The Victoria and Albert Museum is £10 million down after COVID and they’re not the government’s top priority, so Tristram Hunt has proposed a re-organisation. Beyond his statement and a summary of V&A Future Plan it’s hard to find out much about it.
The idea is to arrange the collection by chronology rather than materials, presenting cross-sections of time. The number of curators will be cut and many fear a loss of expertise. But curators apart, displaying objects by period is a material-culture approach and has the advantage of revealing each item’s place in the culture of its age.
Museums change. The V&A was founded as a sort of sample-book for designers, with moral-aesthetic judgements about Good and Bad Design. We don’t look at it like that now, but its arrangement still reflects that purpose to some extent. There was once a time when the V&A didn’t acquire anything under 50 years old. Now its most successful exhibitions are about contemporary design. No-one could object to creating a department of Africa and Asia cultures, which is part of the plan.

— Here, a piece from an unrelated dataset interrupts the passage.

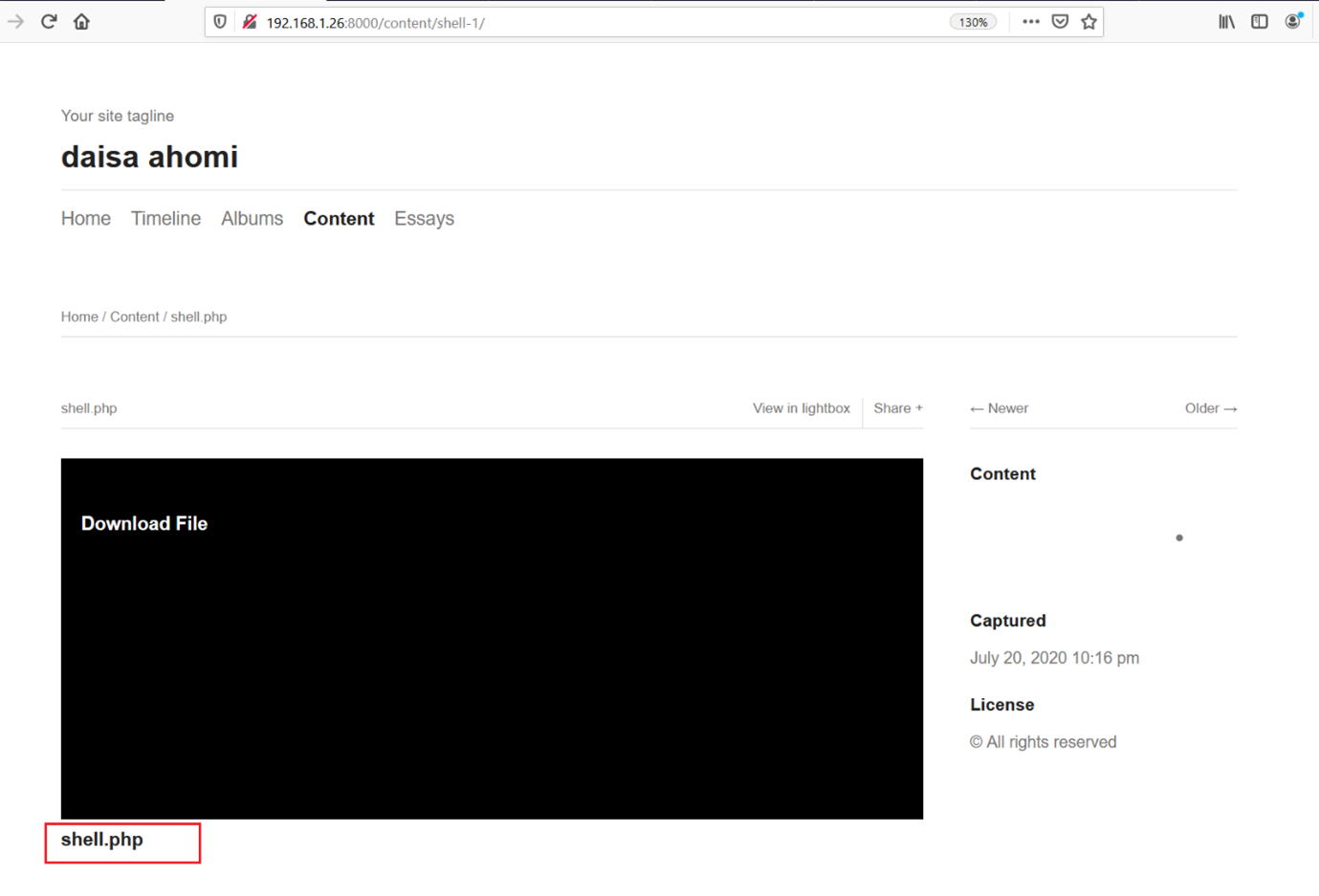Click the Download File link

click(x=144, y=524)
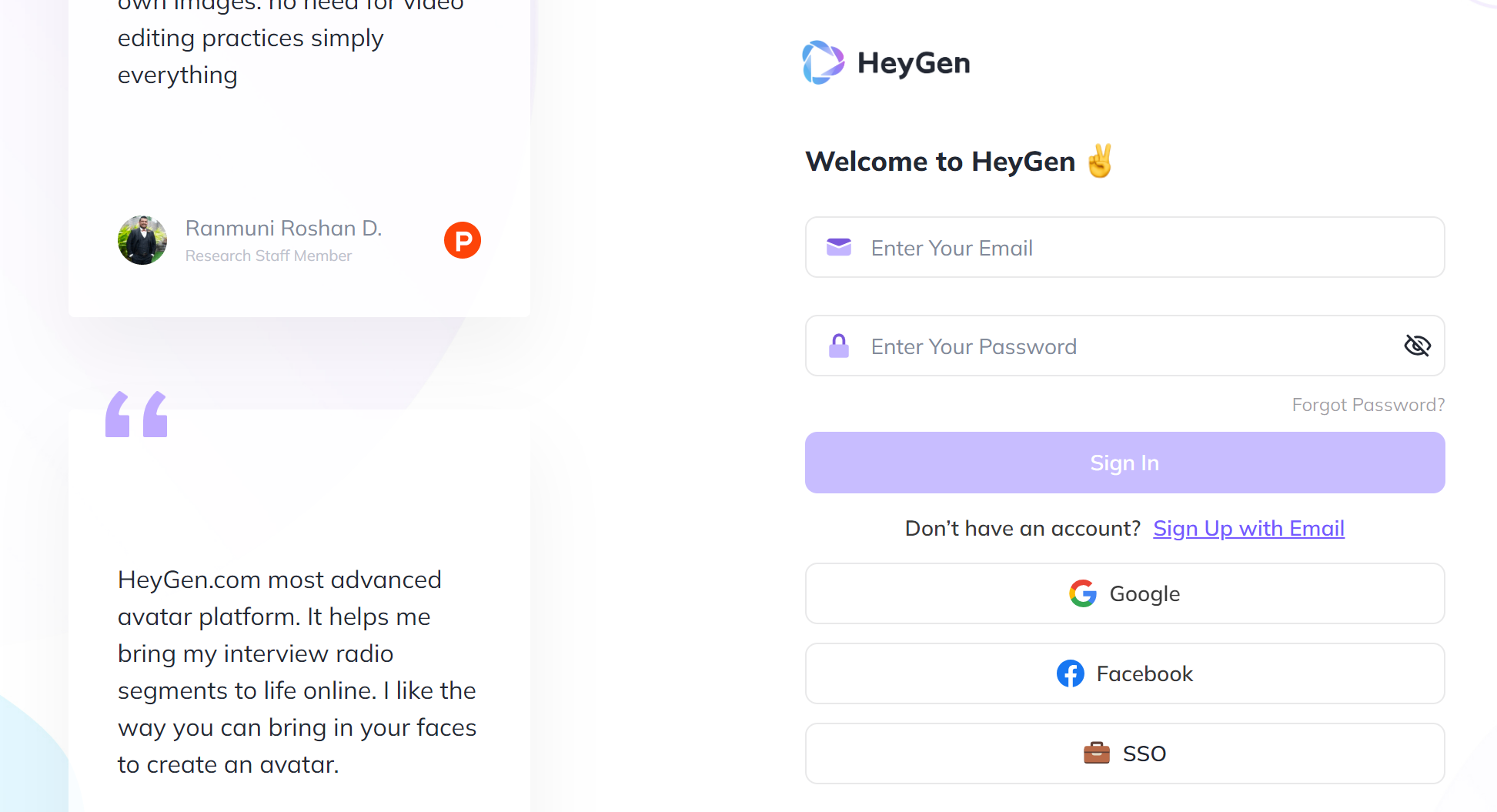Continue with Google sign-in
The width and height of the screenshot is (1497, 812).
pyautogui.click(x=1124, y=593)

The National Art Library (NAL) is another matter. The number of librarians is to be cut by two-thirds. The hitherto faultless service is bound to suffer. Uniting the V&A Research Institute with the NAL makes sense and with the removal of the archive from Olympia to V&A East (pictured), it might make sense to move the NAL there as well. I haven’t seen that suggested but it must have occurred to Tristram Hunt.
Tristram Hunt says he wants to open the NAL reading room to more users and to improve digital access so as to make the library accessible to audiences worldwide. That sounds good, as a friend in Yorkshire said who doesn’t get to London much. Hunt promises that a special-collections reading room will be maintained, which also sounds good, but it suggests that a general reading room will not. Anyone wanting to use the reading room now can apply to do so and use it free. How could it be more open than that?
Digitisation of the NAL’s million volumes won’t be cheap and will take a very, very long time. And as the digitisation of the National Census in collaboration with Ancestry shows, digitisation implies monetisation.